5 Mart 2009 Perşembe

Bir Deli Saçması : Psi Psikopatım

Kendimi bugünlerde fena halde Tuz Gölü gibi hissediyorum. Suyum çekilmiş, sadece tuz kalmış. Denizlere meydan okumayı düşlerken, alemin maskarası olmuş. Kirli bir beyaz her tarafı, pislikten başka bir şey çağrıştırmıyor. Öyle kendi halinde kimsenin ilgisini çekmeyen zavallı bir varlık. Ne çiftçi ister, ne tuzcu. Kalan toprak kimsenin işine yaramaz. Yalnız ve kimsesiz, orada öylece ölümünü bekliyor ve herşeyden önemlisi başına ne geldi bilmiyor.
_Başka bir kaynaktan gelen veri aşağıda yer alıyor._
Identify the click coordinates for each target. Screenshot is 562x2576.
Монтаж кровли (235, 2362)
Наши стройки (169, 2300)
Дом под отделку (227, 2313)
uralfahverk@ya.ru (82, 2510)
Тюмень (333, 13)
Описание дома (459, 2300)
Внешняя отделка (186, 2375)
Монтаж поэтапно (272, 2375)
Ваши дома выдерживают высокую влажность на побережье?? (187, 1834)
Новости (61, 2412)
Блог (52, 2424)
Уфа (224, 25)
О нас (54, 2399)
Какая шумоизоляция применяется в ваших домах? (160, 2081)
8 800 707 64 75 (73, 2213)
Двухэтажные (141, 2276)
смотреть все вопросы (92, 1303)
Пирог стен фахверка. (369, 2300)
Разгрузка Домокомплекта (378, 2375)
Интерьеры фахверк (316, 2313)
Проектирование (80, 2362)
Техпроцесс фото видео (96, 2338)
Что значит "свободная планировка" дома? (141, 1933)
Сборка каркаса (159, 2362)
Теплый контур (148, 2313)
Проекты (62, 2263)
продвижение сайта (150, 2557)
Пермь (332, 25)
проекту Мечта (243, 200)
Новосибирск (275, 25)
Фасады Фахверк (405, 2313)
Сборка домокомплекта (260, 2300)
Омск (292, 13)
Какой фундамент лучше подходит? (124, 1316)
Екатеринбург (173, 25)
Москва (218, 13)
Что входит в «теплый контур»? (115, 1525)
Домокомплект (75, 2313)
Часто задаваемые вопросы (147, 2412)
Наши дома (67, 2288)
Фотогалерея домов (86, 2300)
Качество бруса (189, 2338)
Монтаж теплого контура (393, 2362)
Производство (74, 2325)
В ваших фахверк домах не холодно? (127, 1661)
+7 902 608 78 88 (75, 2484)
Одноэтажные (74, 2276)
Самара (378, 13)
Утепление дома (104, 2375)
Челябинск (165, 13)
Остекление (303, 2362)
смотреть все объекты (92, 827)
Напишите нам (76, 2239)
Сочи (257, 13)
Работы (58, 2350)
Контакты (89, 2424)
Neden kurudu, nasıl oldu da kuruduğunu kendisi dahil hiç kimse farketmedi. Moda tabirle donmak üzereydi, uyku tatlı geliyordu, öldüğünden haberi yoktu Tuz Gölünün. Klişe tabirle, bir kurbağayı kaynar suya atarsan kaçar kurtulur, ama bir kurbağayı ılık suya atıp suyun sıcaklığını yavaş yavaş artırırsan, kurbağa pişer. Göçmen kuşlar yavaş yavaş Tuz Gölü’ne uğramaz olmuşlardır ve bir bilim adamının çalışmasına göre 2015’te Tuz Gölü tamamen kuruyacaktır. Bu durumun önlenmesi için pek çok sivil toplum kuruluşu çalışmalar sürdürmektedir. Allah vere de beni kimse kurtarmaya çalışmasa. Birileri taşıma suyla değirmen dönmez dese, birileri kendi başına hayatta kalamayan canlı ölmeye mahkuımdur dese, birileri Allah taksiratını affetsin dese. Cenazeye de gerek yok. Benim her tarafım tuz, kokmam ben. Öyle kendi kendime yok olur giderim. Sonra belki ikibin sene sonra eskiden buraları gölmüş biliyor musun diyen birilerine gülerek hadi lan, eskiden buraların yarısı dedeminmiş diyen birileri çıkar.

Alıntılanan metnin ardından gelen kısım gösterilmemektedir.